Warren appointed Chief Inspector (CI) Donald Swanson to head the investigation while Abberline was brought in to lead the inquiry on the ground, as he was familiar with the area having been stationed there before moving to Scotland Yard.46 The death of a prostitute was not an unusual event in the East End but violent deaths and murders were far from commonplace in the period and we should again be wary of believing the rhetoric of much of the popular press that was quick to point to the lawlessness and brutality of life in the poorer districts of the capital.

In terms of police procedure, Swanson recorded that a number of initiatives were taken by the police in the wake of the murders. House-to-house inquiries were made and 80,000 pamphlets asking for information were delivered. Common lodging houses in the area were visited and over 2,000 lodgers questioned. The Thames River Police looked into the movements of ships, since several witness statements had suggested that the killer had the look of a sailor (most probably a foreigner from the Portuguese merchant fleets or a `Laskar'). As a result of their inquiries the police took 80 persons in for further questioning, while 300 other `suspicious characters' were investigated. Butchers and slaughtermen had fallen under suspicion given their relationship with sharp knives and the cutting up of bodies. Whitechapel had been closely associated with the meat trade for centuries with cattle being driven there from Smithfield Market for slaughter. The large Jewish community was also served by many kosher butchers, or shochets. Therefore many butchers and those working in the related trades were interviewed and the `characters of the men employed [therein] enquired into' The police also looked into the movement of visitors to the area, such as a group of `Greek Gipsies; the many foreign street entertainers and the `Cowboys' and `Indians' from `Buffalo' Bill Cody's visiting American exhibition. Much of this was predicated on the notion that an Englishman could not have committed such an atrocious series of crimes.

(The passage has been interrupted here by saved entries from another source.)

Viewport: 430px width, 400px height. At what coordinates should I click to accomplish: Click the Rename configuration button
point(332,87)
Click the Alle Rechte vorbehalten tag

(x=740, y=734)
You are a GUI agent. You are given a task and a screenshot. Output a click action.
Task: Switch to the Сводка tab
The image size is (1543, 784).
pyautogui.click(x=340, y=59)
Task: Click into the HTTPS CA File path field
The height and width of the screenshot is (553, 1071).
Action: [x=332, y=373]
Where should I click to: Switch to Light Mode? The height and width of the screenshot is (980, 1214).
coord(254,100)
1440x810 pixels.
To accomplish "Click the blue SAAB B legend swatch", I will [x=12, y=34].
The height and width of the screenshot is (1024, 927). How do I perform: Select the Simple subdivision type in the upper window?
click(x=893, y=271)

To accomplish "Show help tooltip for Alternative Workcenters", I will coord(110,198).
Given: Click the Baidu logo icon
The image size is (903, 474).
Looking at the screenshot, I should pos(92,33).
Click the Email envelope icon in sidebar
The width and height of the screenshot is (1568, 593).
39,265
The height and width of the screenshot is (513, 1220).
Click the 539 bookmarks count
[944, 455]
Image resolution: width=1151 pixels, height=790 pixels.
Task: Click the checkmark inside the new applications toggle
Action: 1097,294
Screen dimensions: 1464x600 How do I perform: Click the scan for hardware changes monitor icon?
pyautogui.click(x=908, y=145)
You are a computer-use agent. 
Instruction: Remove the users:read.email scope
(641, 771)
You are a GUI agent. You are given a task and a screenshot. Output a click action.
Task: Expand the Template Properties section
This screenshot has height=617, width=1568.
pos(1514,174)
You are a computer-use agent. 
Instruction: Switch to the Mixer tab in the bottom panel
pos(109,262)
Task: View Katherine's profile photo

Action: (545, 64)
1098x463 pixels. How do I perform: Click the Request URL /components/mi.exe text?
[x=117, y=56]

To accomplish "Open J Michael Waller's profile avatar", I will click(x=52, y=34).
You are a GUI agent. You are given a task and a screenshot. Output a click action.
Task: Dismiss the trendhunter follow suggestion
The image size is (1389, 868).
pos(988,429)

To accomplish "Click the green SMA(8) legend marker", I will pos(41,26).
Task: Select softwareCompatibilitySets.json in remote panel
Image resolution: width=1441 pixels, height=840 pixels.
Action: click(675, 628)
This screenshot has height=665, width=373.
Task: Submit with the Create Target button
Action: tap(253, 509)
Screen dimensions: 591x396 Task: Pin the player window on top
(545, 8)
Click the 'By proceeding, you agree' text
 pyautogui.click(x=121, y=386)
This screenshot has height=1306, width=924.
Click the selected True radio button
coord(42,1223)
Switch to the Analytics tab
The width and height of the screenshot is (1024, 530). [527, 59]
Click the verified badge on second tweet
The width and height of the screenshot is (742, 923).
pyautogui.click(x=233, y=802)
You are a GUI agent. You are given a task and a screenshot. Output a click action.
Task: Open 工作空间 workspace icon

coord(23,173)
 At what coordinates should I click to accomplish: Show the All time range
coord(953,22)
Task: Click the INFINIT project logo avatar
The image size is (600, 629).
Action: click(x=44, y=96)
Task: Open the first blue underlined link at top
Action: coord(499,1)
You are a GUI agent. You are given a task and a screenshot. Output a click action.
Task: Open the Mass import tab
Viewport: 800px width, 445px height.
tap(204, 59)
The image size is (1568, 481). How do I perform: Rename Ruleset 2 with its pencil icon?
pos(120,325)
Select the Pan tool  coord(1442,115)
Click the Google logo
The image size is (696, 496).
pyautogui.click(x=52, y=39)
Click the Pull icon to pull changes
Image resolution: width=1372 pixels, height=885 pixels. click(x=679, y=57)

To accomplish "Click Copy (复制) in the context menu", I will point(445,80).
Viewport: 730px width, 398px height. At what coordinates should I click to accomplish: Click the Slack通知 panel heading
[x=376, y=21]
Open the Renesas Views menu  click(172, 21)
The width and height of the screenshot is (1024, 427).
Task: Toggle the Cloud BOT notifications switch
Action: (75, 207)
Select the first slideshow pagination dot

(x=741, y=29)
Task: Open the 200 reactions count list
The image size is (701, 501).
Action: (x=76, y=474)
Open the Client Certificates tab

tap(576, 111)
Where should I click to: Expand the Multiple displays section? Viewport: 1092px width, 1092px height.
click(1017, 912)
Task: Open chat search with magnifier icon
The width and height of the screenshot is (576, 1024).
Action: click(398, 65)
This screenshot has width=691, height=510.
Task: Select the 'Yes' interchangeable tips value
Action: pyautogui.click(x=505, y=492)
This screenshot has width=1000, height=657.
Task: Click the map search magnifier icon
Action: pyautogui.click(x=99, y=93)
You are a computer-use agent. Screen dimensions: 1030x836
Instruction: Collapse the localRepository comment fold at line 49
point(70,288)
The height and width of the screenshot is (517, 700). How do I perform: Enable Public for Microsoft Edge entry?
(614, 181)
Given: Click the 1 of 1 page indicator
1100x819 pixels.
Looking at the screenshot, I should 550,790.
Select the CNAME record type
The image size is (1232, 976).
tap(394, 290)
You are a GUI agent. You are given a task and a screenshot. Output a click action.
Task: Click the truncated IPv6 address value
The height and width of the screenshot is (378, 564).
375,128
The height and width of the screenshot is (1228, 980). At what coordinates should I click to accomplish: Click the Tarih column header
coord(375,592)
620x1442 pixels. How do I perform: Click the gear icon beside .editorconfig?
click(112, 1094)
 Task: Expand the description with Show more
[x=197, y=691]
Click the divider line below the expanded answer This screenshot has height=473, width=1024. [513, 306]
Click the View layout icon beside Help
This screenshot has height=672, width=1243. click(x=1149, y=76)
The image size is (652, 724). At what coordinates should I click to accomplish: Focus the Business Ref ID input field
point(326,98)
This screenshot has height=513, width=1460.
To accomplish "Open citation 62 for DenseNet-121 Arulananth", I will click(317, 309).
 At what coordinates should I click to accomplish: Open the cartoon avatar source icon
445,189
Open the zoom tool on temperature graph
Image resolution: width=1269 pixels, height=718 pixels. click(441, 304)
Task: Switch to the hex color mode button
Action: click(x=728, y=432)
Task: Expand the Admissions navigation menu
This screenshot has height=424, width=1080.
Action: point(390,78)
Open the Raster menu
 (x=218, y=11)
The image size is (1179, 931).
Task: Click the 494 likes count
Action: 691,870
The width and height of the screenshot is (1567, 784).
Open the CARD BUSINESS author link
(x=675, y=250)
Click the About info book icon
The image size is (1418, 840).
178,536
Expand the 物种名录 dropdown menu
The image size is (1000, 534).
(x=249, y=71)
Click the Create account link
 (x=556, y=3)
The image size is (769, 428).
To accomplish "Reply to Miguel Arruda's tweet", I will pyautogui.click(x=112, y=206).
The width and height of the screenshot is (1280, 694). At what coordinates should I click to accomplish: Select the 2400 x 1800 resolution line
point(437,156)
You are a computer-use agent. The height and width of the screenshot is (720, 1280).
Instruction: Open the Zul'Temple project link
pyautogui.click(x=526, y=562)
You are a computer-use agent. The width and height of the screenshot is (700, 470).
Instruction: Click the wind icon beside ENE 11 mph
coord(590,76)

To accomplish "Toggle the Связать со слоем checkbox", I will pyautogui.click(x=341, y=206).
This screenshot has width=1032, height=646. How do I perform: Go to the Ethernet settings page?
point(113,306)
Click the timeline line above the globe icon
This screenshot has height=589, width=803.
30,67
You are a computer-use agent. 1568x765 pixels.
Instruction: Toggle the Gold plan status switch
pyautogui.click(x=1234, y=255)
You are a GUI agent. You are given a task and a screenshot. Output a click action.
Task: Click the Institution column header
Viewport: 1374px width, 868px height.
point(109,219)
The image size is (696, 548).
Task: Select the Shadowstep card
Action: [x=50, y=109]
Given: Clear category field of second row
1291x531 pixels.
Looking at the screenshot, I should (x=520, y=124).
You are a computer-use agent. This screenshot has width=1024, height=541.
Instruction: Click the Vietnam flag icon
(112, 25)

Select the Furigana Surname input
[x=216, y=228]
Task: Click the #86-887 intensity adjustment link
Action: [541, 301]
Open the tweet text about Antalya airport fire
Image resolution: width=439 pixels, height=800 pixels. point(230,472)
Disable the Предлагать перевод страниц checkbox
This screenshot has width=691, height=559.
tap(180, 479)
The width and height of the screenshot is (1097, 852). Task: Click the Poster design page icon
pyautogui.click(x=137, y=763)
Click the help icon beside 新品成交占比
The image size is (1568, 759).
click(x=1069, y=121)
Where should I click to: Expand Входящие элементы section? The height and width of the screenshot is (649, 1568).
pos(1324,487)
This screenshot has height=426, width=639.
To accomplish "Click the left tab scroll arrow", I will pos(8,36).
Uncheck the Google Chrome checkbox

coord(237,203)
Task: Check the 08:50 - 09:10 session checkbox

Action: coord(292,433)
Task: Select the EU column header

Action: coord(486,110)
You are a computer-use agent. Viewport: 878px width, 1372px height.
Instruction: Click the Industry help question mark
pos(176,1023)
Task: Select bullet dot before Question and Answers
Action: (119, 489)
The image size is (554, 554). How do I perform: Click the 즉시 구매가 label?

Many arrests were made, some of them stupid ones. The widening police search in some ways revealed the pressure and desperation the Met faced in trying to prevent further tragedies and catch the murderer. In the aftermath of Annie Chapman's death Edward Quinn had been drinking at a bar near the Woolwich Arsenal. On his way to the bar he had tripped and fallen in the street, bruising and cutting his face and hands. His appearance was such that one of his fellow drinkers accosted him and told him `I mean to charge you with the Whitechapel murders' Quinn tried to laugh it off but eventually he was taken to the nearest police station and sent before the magistrate at Woolwich Police Court. There he protested his innocence declaring: `Me murder a woman! I could not murder a cat, which drew some laughter from the courtroom. Quinn was released, another unfortunate victim of the fervor that surrounded the killings."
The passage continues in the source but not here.